Poprzednie częściObca Ziemia - Prolog
Pokaż listęUkryj listę

Obca Ziemia - Rozdział I: Utracone nadzieje

W "Azkabanie" sytuacja nadal nie zmieniała się rok po roku. Każdy nazywał tą kopalnie Azkabanem, gdyż nie było z niej ucieczki, podobnie jak w opowiadaniu o młodym czarodzieju. Podobnie też, jak w owym opowiadaniu byli więźniami gnębionymi przez swoich oprawców. Różnica była zasadnicza: tam ludzie siedzieli za to, że zawinili, a tu siedziało się za to, że się żyło. Dla Thomasa Keina rutyna była już jak nowotwór, z którym nauczył się żyć. Ciągle tylko spanie, wstawanie, śniadanie, praca, obiad, praca, kolacja, praca, sen itd.. Każdy kto tu trafiał, porzucał nadzieję, że kiedykolwiek wyjdzie na świeże powietrze, a ci, którzy próbowali wzniecać bunty, które brutalnie tłumiono.

Pewnego razu, gdy mieli dwuminutową przerwę na śniadanie jeden z więźniów zagadnął go:

- Witaj. - poczekał na odpowiedź, po czym dodał - Możesz mi zdradzić za co siedzisz?

Wydalo mu się trochę podejrzane i dziwne tak nagłe zainteresowanie, po chwili jednak zaczął opowiadać tą samą, krótką historię, o tym, jak obok Terapolis złapał go patrol, brutalnie pobił, potem służył w jakimś sklepie z dziwnymi zwierzętami, następnie został wrobiony w bunt w mieście i zesłany tu, do "Azkabanu". Do miejsca, gdzie umierała wiara w swoją siłę.

- Ja... - Nie zdążył dokończyć, gdyż do hali (jaskini w środku kopalni) wkroczyli strażnicy mówiąc:

- Koniec przerwa! Do praca! - A ich głos brzmiał tak zimno, jak głos robotów rodem z "Terminatora".

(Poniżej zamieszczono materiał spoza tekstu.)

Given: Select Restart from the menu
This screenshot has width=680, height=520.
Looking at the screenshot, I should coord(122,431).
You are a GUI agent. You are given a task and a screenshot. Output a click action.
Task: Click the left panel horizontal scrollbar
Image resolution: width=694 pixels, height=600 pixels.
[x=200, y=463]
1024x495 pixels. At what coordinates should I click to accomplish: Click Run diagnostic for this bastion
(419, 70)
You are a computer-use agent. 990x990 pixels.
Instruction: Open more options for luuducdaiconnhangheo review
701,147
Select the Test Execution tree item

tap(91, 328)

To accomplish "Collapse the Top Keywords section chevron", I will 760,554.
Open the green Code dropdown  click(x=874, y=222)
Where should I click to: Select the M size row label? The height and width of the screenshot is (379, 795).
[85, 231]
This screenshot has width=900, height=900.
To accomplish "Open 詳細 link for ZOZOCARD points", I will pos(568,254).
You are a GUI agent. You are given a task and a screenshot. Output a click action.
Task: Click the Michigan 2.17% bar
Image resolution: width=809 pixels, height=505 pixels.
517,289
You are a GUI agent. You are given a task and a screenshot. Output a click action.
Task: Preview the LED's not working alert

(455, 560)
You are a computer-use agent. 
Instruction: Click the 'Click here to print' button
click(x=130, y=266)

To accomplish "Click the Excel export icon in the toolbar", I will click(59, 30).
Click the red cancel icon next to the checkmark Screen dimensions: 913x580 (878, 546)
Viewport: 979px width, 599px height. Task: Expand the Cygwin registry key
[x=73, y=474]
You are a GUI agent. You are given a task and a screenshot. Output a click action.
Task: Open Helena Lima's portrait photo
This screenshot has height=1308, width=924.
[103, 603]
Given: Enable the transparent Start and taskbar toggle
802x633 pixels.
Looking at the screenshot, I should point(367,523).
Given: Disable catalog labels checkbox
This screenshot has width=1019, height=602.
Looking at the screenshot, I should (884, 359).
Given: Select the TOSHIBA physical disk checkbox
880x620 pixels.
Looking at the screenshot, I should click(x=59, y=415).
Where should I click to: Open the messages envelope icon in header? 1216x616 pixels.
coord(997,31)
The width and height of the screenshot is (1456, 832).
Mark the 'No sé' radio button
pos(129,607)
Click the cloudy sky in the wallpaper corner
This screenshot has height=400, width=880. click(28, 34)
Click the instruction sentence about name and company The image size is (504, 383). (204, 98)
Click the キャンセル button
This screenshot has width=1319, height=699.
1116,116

Ten dzień miał być taki sam, jak każdy inny ale czas pokazał, że było zupelnie inaczej.

Około południa (wtedy w Azkabanie robiło się w letniej porze roku nie do zniesienia) Thomas usłyszał odgłosy awantury, oraz głośne protesty. Po minucie strażnik dowlókł w puste miejsce obok Keina tego samego mężczyznę, który spytał go na "stołówce" o powód odsiadki. Kiedy tylko tamten złapał w dłoń kilof, strażnik natychmiast stracił życie. Nie pomógł kask z hartowanym szkłem z przodu wobec takiej siły uderzenia ostrym narzędziem. W agonii strażnik zaczął krzyczeć, co oczywiście zwróciło uwagę jego współgatunkowców.

-Mord! - poczęli krzyczeć przeraźliwie, wołając na alarm.

Kiedy Thomas odwrócił się w stronę mordercy zobaczył, że w jego kierunku także zmierza koniec kilofa. Zdążył tylko osłonić głowę. Gdy otworzył oczy i opuścił wzrok, zobaczył, że jego noga nie jest już przykuta, do olbrzymiego "elektrycznego strażnika" rażącego każdego, kto podejmie się próby ucieczki. Jak jego wybawiciel się uwolnił? To nieistotne.

- Pomóż mi! Wciśnij guzik po drugiej stronie ściany i uwolnij resztę!

Kein ujrzał na ścianie, gdzie nikt nie wydobywał uranu guzik. Jego aniol stróż już dzierżył karabin, w jaki wyposażeni byli tutejsi "opiekuni" (F-450 z amunicją laserowo - protonową), a w następnej chwili posiadał własny egzemplarz, w związku z czym mógł zadbać o swoje zdrowie fizyczne. Krótkie oględziny sprzętu dowiodły, że broń nie zmieniła się zbyt wiele od czterech lat, które minęły od wtrącenia go do kopalni. Szybki strzał w nadbiegającego przeciwnika, pozbawil go resztek wątpliwości. Tym razem mają szansę. To może się udać. Podbiegł do guzika, a gdy go wcisnął, w Azkabanie nie było już osoby, która miałaby przytwierdzony do nogi łańcuch.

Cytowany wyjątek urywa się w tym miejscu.